HASLETT - On August 7th, Haslett voters will be voting on a Sinking Fund Millage Proposal. This may sound familiar to some residents... the proposal is actually a renewal of a Sinking Fund from 2001, with some updates for the modern classroom.
Haslett Superintendent Steve Cook explains, "The ballot language- it's actually a new proposal, although its basically a renewal of an existing millage thats in place right now. The reason its not called a renewal is because we're adding language to the ballot that includes both technology and safety and securities."
The new Ballot Language reads: Shall the limitation on the amount of taxes which may be assessed against all property in Haslett Public Schools, Ingham, Clinton and Shiawassee Counties, Michigan, be increased by and the board of education be authorized to levy not to exceed .7689 mill ($0.7689 on each $1,000 of taxable valuation) for a period of 10 years, 2019 to 2028, inclusive, to create a sinking fund for the construction or repair of and the purchase of real estate for sites for school buildings, for school security improvements, for the acquisition or upgrading of technology and all other purposes authorized by law; the estimate of the revenue the school district will collect if the millage is approved and levied in 2019 is approximately $450,000?"
The district plans to use the continued funds to add security cameras and buzzers, technology for students, updated parking areas, four new classrooms at Wilkshire Early Childhood Center, and more. Cook says sinking funds are often needed to maintain the district's infrastructure and provide the occasional facelift because most state funding is allocated to teaching materials, like textbooks.
This is the case with most school districts. Cook says, "It's not uncommon for districts to have a sinking fund in place to really do those types of thinks every year that you really don't have the general K-12 fund for, like to replace roofs."
Many are supportive of continuing for fund the Sinking Fund Millages, including Lori Kelly. She says "I've lived in Haslett most of my life. I went to school here and my kids went to school here. It's a good school system, and I just believe in supporting it."
HOMTV reached out to community members and was unable to find a Haslett voter who was planning on voting no.
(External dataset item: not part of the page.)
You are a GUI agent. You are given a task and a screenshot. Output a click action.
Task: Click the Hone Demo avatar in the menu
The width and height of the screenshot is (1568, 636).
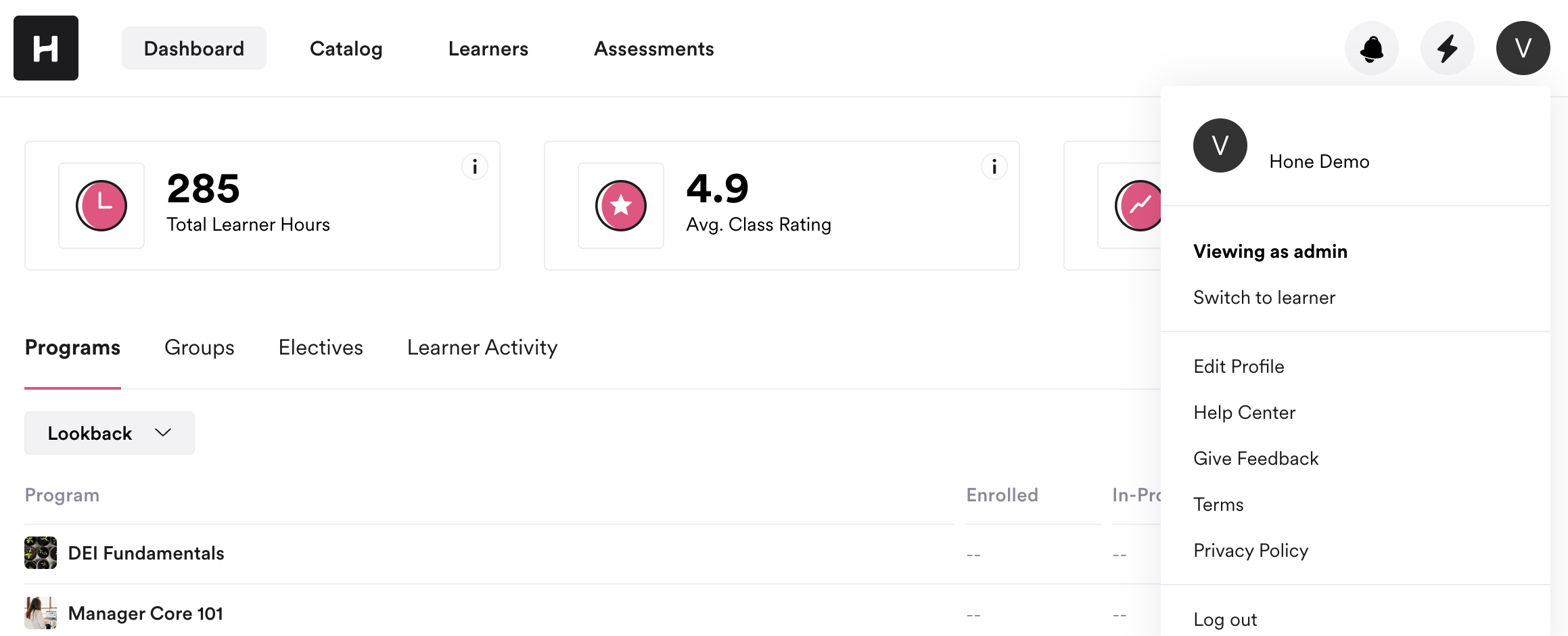(x=1220, y=145)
If the Sinking Fund renewal does not pass, it current tax rates would be removed, but if it passes, taxes will not go up, and stay at the current rate of .7689 mill, or 76.89 cents for every thousand dollars of taxable valuation, which would be in place until 2028.
The Sinking Fund Renewal will be voted on during the August 7 Primaries, and Cook is confident it will pass, citing a history of community support; "Our sinking fund initial and renewals have all passed in the past. We've not been not successful in any of the sinking fund renewals."